Mejor irían este presente y su futuro si al menos entendiera que la disciplina ahorradora que quiere reintroducir como sistema de atención social ya suscitó agrias contestaciones  de cuantos se sentían fuera de juego en la sociedad hipócrita que aquel liberalismo doctrinario patrocinaba y que Galdós tan bien supo retratar.

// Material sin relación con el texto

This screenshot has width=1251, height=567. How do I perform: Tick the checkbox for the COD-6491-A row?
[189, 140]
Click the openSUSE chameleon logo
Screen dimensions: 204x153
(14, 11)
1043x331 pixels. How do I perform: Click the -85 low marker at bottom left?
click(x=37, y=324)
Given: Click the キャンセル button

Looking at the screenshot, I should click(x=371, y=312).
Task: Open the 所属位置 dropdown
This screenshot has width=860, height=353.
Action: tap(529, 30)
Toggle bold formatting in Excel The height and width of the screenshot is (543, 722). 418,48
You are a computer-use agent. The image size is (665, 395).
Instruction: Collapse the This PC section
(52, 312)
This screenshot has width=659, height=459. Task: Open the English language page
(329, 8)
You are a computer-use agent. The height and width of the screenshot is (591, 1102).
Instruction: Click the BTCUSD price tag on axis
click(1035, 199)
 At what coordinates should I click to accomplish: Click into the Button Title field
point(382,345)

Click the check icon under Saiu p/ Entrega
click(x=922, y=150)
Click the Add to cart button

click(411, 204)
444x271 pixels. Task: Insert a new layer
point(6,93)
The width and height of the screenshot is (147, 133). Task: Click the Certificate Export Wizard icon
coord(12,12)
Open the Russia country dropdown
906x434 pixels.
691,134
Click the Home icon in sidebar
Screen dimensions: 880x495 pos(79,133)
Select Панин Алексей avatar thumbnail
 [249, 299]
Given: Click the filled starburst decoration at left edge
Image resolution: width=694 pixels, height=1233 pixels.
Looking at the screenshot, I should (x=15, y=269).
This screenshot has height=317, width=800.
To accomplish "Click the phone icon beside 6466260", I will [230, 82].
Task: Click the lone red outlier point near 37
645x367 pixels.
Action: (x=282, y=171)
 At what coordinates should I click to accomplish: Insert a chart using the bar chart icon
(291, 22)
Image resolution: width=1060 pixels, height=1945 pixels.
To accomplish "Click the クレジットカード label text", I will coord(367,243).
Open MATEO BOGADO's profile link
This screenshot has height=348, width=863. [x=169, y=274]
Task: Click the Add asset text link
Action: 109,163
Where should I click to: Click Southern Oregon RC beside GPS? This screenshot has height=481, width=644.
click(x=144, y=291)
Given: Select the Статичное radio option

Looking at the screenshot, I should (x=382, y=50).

Frente a aquella cerrazón individualista, que se empeñaba en suplir con pedagogía del ahorro lo que no quería hacer políticamente, Pablo Iglesias Posse –el de Ferrol- ya había explicado ante los comisionados de Reformas Sociales, el 11.01.1885, la imposibilidad de que el sueño burgués de un ahorro “benéfico” a costa de los asalariados fuese la solución de los graves problemas que había:
            “¿Qué queréis que ahorre un desgraciado que gana seis u ocho reales de jornal?          [...]. Por contestar a la pregunta de la Comisión, yo diré que el ahorro es imposible. Además, ¿de qué servirían esos pequeños ahorros con la crisis que nos agobia? Si             se sabe que el obrero vive en déficit constante, que cuando deja una prenda de vestir es porque ya no sirve para nada, ¿cómo es posible que hablen de ahorro, sobre todo quienes tienen el estómago caliente y van bien vestidos?”.